Six months after Dewey’s death, at the insistence of caring friends, Charlotte went to a grief counselor who referred her to a support group for widows. Attending the group left her feeling even more alone and out of place as she listened to the other women, all at least 20 year older, relating their shared experiences of managing husbands’ meds and illnesses, experiences that did not resonate with Charlotte’s sudden loss of her young husband.
She continued to work constantly to make ends meet. “That first year was just crisis mode and I thought I can’t let it go into foreclosure. I was so worried I would owe something or it would affect my credit. I told myself to just get through this. I was so worn out,” Charlotte recalls. At the end of that blurry year, Charlotte was given the option of leaving the homebuyers’ program and she took it. Exhausted, she rented an apartment and gave up the home she and Dewey loved. Unable to find a landlord who would allow her giant mastiff to live with her, she was forced to separate from Biscuit.
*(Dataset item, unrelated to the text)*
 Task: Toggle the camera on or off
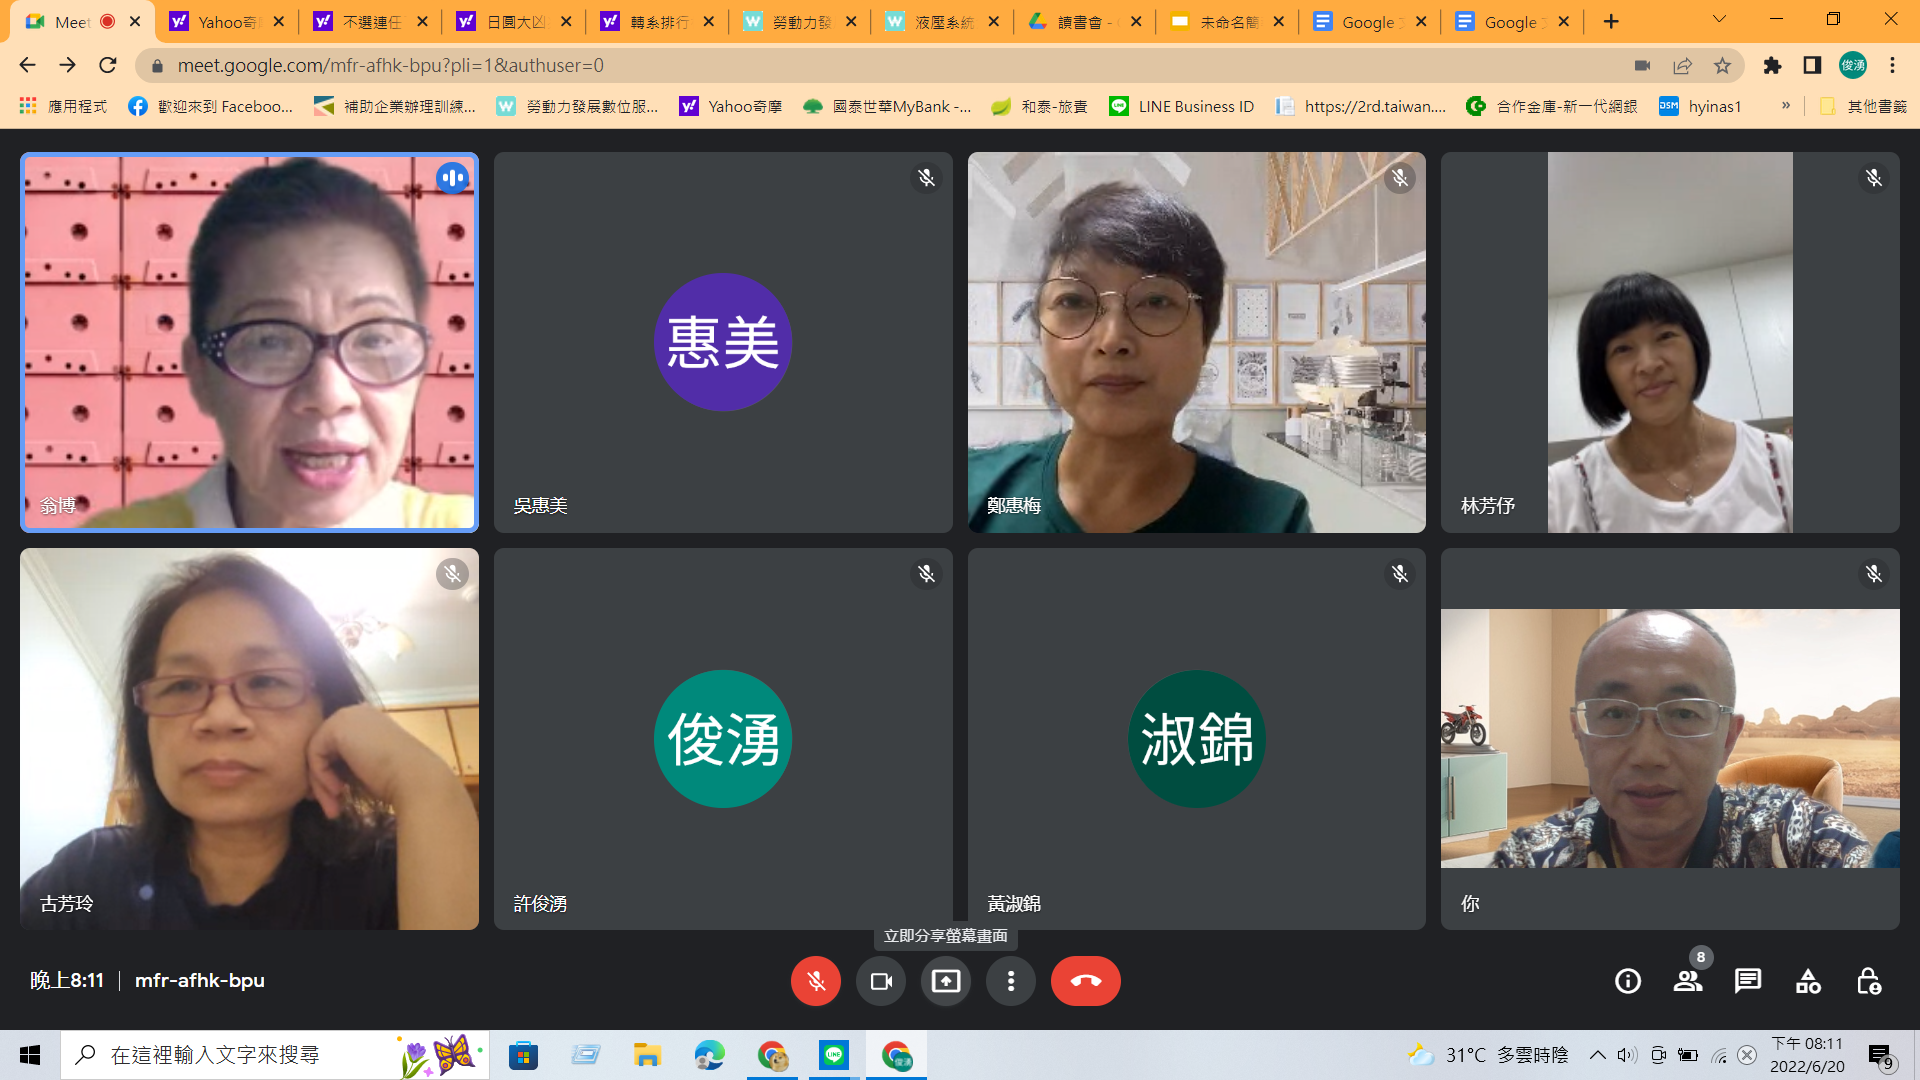point(880,981)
The next year, Charlotte made friends with Isaiah, a man her age who was grieving the loss of his grandmother. She found herself able to talk with him a bit, for the first time since Dewey died, about losing her partner. Isaiah, a gay man, invited her to go dancing with him at a neighborhood club. Charlotte calls this the beginning of her “therapy” and remembers that she “just started dancing and found this open and welcoming community,” When straight men would approach her, Charlotte describes feeling “repulsed” because in her mind, she was still married. But, within the gay community, she was able to form the first comfortable relationships with men she would experience after the death of her husband. Charlotte describes this process as “very healing”.
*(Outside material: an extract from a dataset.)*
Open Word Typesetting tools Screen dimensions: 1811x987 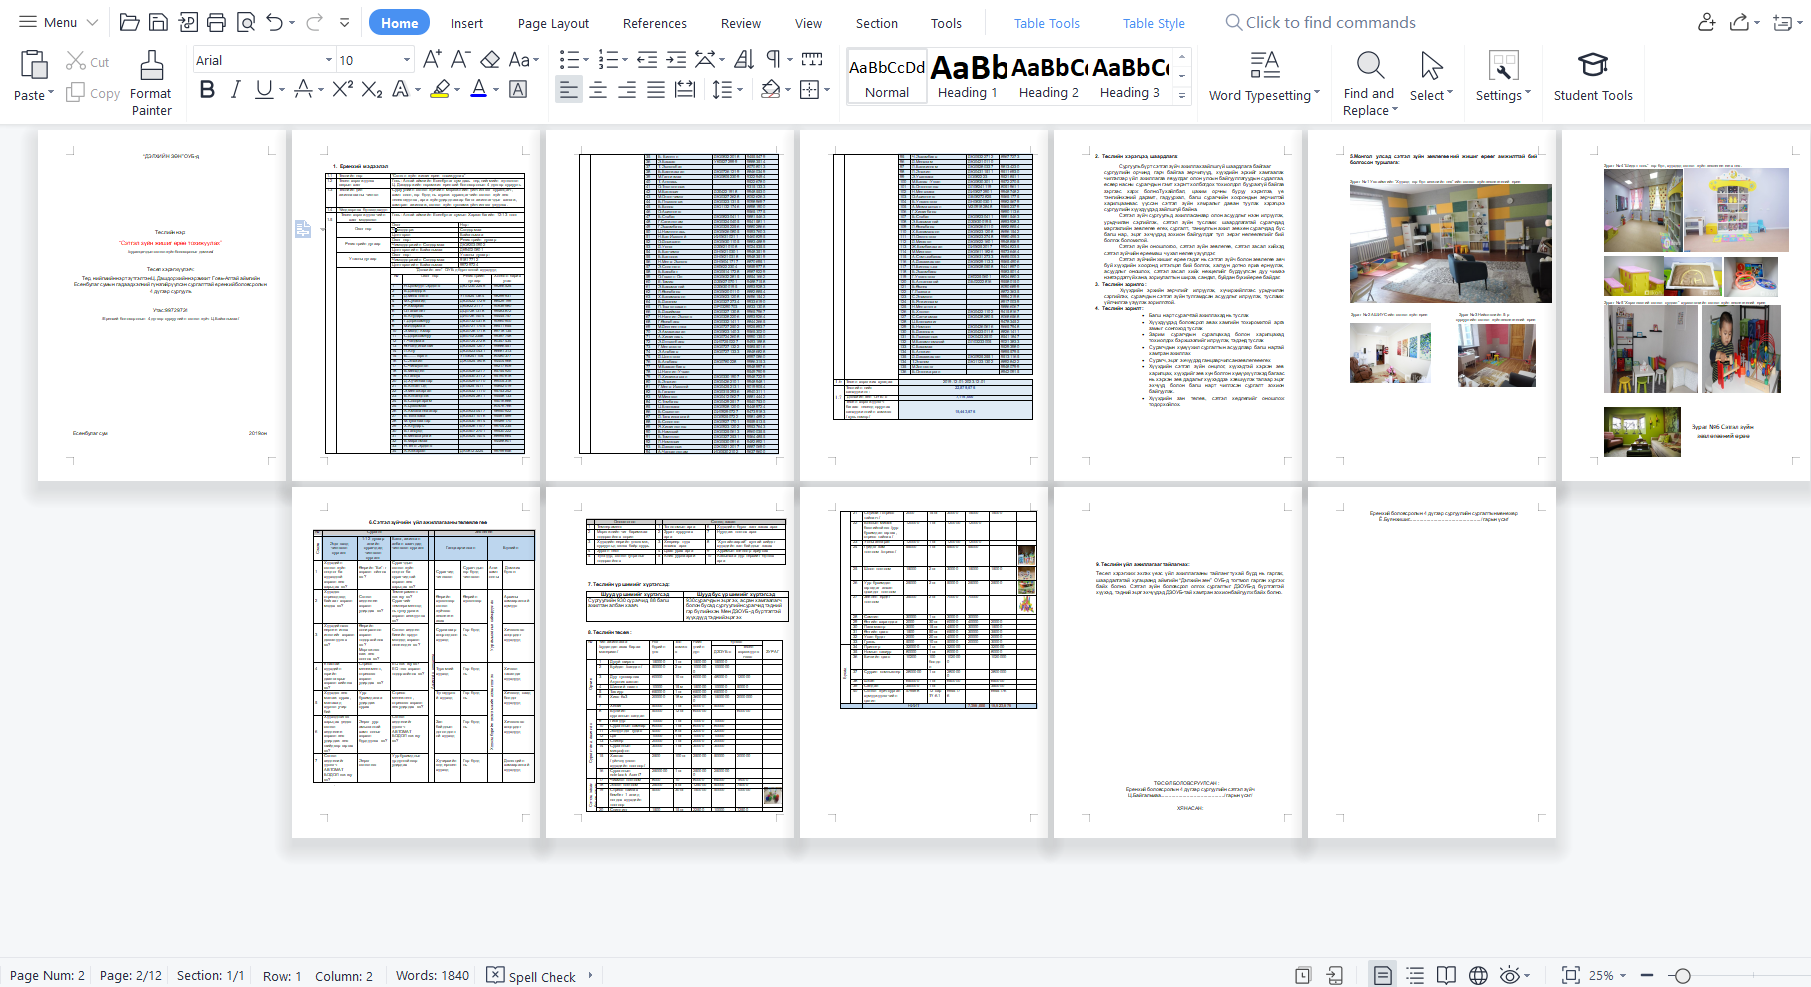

During that year, ironically, she met a straight widower who was similarly finding healing with his lesbian friends through weekly dancing at the club. They made a connection and “had an understanding that we were just looking for someone to be with but that we wouldn’t be emotionally available to each other andt we’d both found this wonderful outlet. We both found someone who wouldn’t expect much from us. It was important that I try to be close to someone but I wasn’t ready for another life partner. I was ready to have someone to hug and to hold. It was nice that we could give that to each other,” says Charlotte.
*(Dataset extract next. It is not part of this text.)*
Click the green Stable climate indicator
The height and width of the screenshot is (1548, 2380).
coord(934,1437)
In the years that followed, Charlotte completed a master’s degree in Social Work, lost 100 pounds, became a long distance bicyclist, grew deeper in her spirituality and is no longer afraid to be alone. She now runs a well-known program for homeless youth in Seattle called to 45th Street Youth Clinic http://neighborcare.org
She recently moved into a new apartment and, for the first time, “made a conscious choice to not have a photo of him up…I have this box full of pictures and used to have a shrine in a dream catcher.. I put most of that away. It felt a little like one more step further.. I still check ‘Mrs.’ on forms.” Charlotte says she is “always hesitant to say anything about my spouse dying or being a widow…It’s something people wouldn’t guess about me. I hate making people feel uncomfortable. People don’t know what to say… they say ’at least you didn’t have kids’” and they say “‘too bad you didn’t have kids'.”
She wonders what Dewey would think about the people she dates and the life she is living. “I still compare every person I am with to him,” she admits. “I‘ll still talk to him sometimes. I’ll say, ‘I just can’t believe that you’re not here.’ Especially when something really good happens."
Now, a ten year veteran of widowhood, Charlotte says the passing of decade since his death makes her “think about what could have happened if he didn’t die and all the things I would have missed out on if he hadn’t died. His spirit is still with me.”

Thank you Charlotte, for sharing your Story with us!